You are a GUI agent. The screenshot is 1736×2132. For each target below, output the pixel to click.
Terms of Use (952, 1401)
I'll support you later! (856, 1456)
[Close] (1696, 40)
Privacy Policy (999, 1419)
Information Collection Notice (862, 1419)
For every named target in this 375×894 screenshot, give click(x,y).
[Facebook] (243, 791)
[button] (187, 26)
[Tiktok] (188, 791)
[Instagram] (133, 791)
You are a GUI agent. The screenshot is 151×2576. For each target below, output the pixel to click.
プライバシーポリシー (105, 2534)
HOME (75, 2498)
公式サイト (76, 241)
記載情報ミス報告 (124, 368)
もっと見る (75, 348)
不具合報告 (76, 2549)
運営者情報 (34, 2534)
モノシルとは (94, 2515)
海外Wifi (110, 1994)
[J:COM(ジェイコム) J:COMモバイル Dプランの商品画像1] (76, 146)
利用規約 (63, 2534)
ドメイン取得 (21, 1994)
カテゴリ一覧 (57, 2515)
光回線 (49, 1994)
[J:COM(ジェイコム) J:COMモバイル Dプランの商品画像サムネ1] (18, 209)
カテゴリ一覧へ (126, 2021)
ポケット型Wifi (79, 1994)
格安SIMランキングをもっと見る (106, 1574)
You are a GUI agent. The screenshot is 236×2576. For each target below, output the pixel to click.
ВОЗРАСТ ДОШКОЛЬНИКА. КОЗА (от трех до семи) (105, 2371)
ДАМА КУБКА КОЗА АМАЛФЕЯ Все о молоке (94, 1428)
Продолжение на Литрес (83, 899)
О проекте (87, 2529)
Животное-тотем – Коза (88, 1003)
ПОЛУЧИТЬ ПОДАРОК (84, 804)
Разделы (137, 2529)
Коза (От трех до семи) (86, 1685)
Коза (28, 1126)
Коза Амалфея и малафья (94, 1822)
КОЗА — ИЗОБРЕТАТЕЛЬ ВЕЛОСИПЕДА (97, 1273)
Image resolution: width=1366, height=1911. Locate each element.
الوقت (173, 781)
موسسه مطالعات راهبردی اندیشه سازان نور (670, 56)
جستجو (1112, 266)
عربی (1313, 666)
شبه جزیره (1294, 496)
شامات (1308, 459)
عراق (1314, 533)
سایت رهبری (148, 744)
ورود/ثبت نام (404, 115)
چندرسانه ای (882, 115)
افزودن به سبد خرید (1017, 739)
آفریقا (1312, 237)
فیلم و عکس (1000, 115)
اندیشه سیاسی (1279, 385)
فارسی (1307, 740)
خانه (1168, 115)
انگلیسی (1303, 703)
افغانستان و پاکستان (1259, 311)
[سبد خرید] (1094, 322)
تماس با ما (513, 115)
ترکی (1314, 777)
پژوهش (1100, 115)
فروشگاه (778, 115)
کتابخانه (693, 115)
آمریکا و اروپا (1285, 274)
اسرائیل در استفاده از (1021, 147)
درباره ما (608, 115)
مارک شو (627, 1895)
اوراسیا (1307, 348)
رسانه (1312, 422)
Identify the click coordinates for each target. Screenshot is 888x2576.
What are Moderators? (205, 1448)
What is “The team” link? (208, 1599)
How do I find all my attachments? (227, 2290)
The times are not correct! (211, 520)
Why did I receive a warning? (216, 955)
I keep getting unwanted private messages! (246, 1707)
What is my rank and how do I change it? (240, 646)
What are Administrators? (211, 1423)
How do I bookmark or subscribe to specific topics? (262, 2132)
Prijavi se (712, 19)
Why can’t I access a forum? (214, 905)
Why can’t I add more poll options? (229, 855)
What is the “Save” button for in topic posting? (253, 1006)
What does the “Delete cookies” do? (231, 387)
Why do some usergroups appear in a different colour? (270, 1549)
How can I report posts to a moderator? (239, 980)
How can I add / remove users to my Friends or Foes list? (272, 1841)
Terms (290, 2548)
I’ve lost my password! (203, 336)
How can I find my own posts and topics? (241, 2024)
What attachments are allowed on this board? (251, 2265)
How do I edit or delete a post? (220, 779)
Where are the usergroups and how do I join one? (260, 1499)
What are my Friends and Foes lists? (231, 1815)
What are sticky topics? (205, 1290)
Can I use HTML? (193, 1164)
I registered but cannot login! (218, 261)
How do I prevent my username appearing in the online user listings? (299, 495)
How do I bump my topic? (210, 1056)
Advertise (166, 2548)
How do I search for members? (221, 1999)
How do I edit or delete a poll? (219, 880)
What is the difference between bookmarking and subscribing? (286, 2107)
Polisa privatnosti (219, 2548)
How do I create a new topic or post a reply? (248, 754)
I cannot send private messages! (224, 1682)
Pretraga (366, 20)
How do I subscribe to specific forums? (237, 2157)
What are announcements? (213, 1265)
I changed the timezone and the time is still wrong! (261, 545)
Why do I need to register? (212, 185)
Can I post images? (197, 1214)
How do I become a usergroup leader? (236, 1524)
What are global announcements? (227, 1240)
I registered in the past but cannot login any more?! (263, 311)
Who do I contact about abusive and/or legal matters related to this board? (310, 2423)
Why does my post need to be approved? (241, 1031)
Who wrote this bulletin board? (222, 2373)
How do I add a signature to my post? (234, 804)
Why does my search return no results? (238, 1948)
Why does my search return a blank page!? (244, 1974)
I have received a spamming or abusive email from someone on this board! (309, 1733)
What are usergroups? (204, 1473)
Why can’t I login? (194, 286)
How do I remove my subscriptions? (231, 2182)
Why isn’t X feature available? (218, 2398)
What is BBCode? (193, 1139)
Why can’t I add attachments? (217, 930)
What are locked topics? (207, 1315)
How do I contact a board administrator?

========================

THE PROBLEM: Return the records in their entirety. Keep every character as it is.

TASK ANSWER:
You are a GUI agent. The screenshot is 1736×2132. For each target below, output the pixel to click.
Terms of Use (952, 1401)
I'll support you later! (856, 1456)
[Close] (1696, 40)
Privacy Policy (999, 1419)
Information Collection Notice (862, 1419)
For every named target in this 375×894 screenshot, give click(x,y).
[Facebook] (243, 791)
[button] (187, 26)
[Tiktok] (188, 791)
[Instagram] (133, 791)
You are a GUI agent. The screenshot is 151×2576. For each target below, output the pixel to click.
プライバシーポリシー (105, 2534)
HOME (75, 2498)
公式サイト (76, 241)
記載情報ミス報告 (124, 368)
もっと見る (75, 348)
不具合報告 (76, 2549)
運営者情報 (34, 2534)
モノシルとは (94, 2515)
海外Wifi (110, 1994)
[J:COM(ジェイコム) J:COMモバイル Dプランの商品画像1] (76, 146)
利用規約 (63, 2534)
ドメイン取得 (21, 1994)
カテゴリ一覧 (57, 2515)
光回線 (49, 1994)
[J:COM(ジェイコム) J:COMモバイル Dプランの商品画像サムネ1] (18, 209)
カテゴリ一覧へ (126, 2021)
ポケット型Wifi (79, 1994)
格安SIMランキングをもっと見る (106, 1574)
You are a GUI agent. The screenshot is 236×2576. For each target below, output the pixel to click.
ВОЗРАСТ ДОШКОЛЬНИКА. КОЗА (от трех до семи) (105, 2371)
ДАМА КУБКА КОЗА АМАЛФЕЯ Все о молоке (94, 1428)
Продолжение на Литрес (83, 899)
О проекте (87, 2529)
Животное-тотем – Коза (88, 1003)
ПОЛУЧИТЬ ПОДАРОК (84, 804)
Разделы (137, 2529)
Коза (От трех до семи) (86, 1685)
Коза (28, 1126)
Коза Амалфея и малафья (94, 1822)
КОЗА — ИЗОБРЕТАТЕЛЬ ВЕЛОСИПЕДА (97, 1273)
Image resolution: width=1366, height=1911. Locate each element.
الوقت (173, 781)
موسسه مطالعات راهبردی اندیشه سازان نور (670, 56)
جستجو (1112, 266)
عربی (1313, 666)
شبه جزیره (1294, 496)
شامات (1308, 459)
عراق (1314, 533)
سایت رهبری (148, 744)
ورود/ثبت نام (404, 115)
چندرسانه ای (882, 115)
افزودن به سبد خرید (1017, 739)
آفریقا (1312, 237)
فیلم و عکس (1000, 115)
اندیشه سیاسی (1279, 385)
فارسی (1307, 740)
خانه (1168, 115)
انگلیسی (1303, 703)
افغانستان و پاکستان (1259, 311)
[سبد خرید] (1094, 322)
تماس با ما (513, 115)
ترکی (1314, 777)
پژوهش (1100, 115)
فروشگاه (778, 115)
کتابخانه (693, 115)
آمریکا و اروپا (1285, 274)
اسرائیل در استفاده از (1021, 147)
درباره ما (608, 115)
مارک شو (627, 1895)
اوراسیا (1307, 348)
رسانه (1312, 422)
Identify the click coordinates for each target. Screenshot is 888x2576.
What are Moderators? (205, 1448)
What is “The team” link? (208, 1599)
How do I find all my attachments? (227, 2290)
The times are not correct! (211, 520)
Why did I receive a warning? (216, 955)
I keep getting unwanted private messages! (246, 1707)
What is my rank and how do I change it? (240, 646)
What are Administrators? (211, 1423)
How do I bookmark or subscribe to specific topics? (262, 2132)
Prijavi se (712, 19)
Why can’t I access a forum? (214, 905)
Why can’t I add more poll options? (229, 855)
What is the “Save” button for in topic posting? (253, 1006)
What does the “Delete cookies” do? (231, 387)
Why do some usergroups appear in a different colour? (270, 1549)
How can I report posts to a moderator? (239, 980)
How can I add / remove users to my Friends or Foes list? (272, 1841)
Terms (290, 2548)
I’ve lost my password! (203, 336)
How can I find my own posts and topics? (241, 2024)
What attachments are allowed on this board? (251, 2265)
How do I edit or delete a post? (220, 779)
Where are the usergroups and how do I join one? (260, 1499)
What are my Friends and Foes lists? (231, 1815)
What are sticky topics? (205, 1290)
Can I use HTML? (193, 1164)
I registered but cannot login! (218, 261)
How do I prevent my username appearing in the online user listings? (299, 495)
How do I bump my topic? (210, 1056)
Advertise (166, 2548)
How do I search for members? (221, 1999)
How do I edit or delete a poll? (219, 880)
What is the difference between bookmarking and subscribing? (286, 2107)
Polisa privatnosti (219, 2548)
How do I create a new topic or post a reply? (248, 754)
I cannot send private messages! (224, 1682)
Pretraga (366, 20)
How do I subscribe to specific forums? (237, 2157)
What are announcements? (213, 1265)
I changed the timezone and the time is still wrong! (261, 545)
Why do I need to register? (212, 185)
Can I post images? (197, 1214)
How do I become a usergroup leader? (236, 1524)
What are global announcements? (227, 1240)
I registered in the past but cannot login any more?! (263, 311)
Who do I contact about abusive and/or legal matters related to this board? (310, 2423)
Why does my post need to be approved? (241, 1031)
Who wrote this bulletin board? (222, 2373)
How do I add a signature to my post? (234, 804)
Why does my search return no results? (238, 1948)
Why does my search return a blank page!? (244, 1974)
I have received a spamming or abusive email from someone on this board! (309, 1733)
What are usergroups? (204, 1473)
Why can’t I login? (194, 286)
How do I remove my subscriptions? (231, 2182)
Why isn’t X feature available? (218, 2398)
What is BBCode? (193, 1139)
Why can’t I add attachments? (217, 930)
What are locked topics? (207, 1315)
How do I contact a board administrator?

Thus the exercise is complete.